◆ Exercise goal: Exclude the pictures and reproduce exactly the lines that run from the one holding "Given: Click the" to the end of the entries below.
-- Data supplied follows --
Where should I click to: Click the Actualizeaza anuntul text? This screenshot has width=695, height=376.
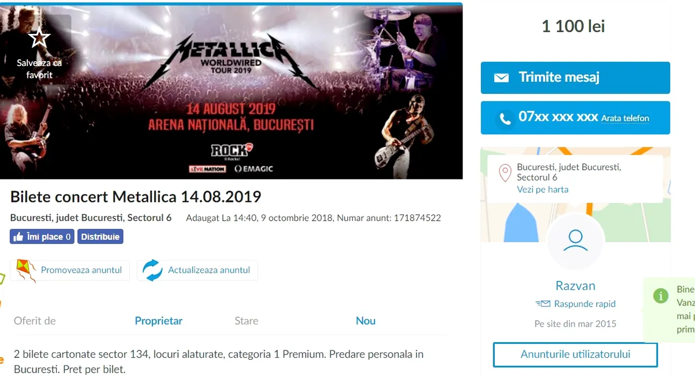tap(209, 270)
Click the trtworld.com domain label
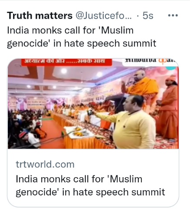The width and height of the screenshot is (190, 212). click(45, 164)
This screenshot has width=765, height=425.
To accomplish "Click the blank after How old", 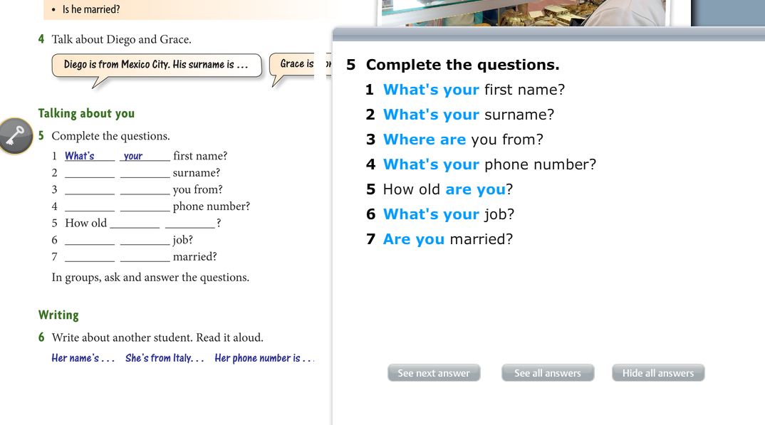I will (x=135, y=224).
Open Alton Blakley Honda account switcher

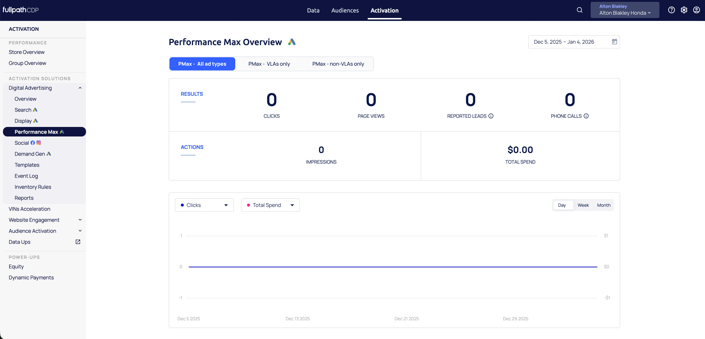pos(625,10)
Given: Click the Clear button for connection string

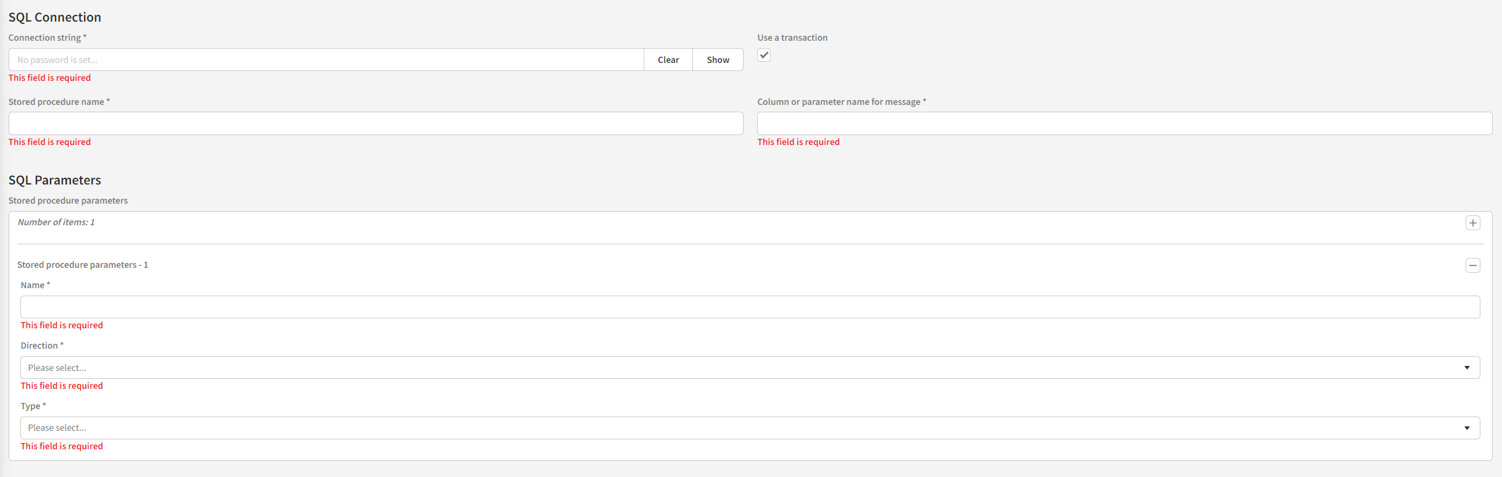Looking at the screenshot, I should click(668, 60).
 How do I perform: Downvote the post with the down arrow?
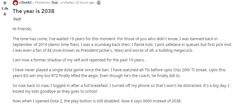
-- Data supplied concluded --
◆ Exercise response:
Given: Click the Clear button for connection string

Looking at the screenshot, I should click(668, 60).
 How do I perform: Downvote the post with the down arrow?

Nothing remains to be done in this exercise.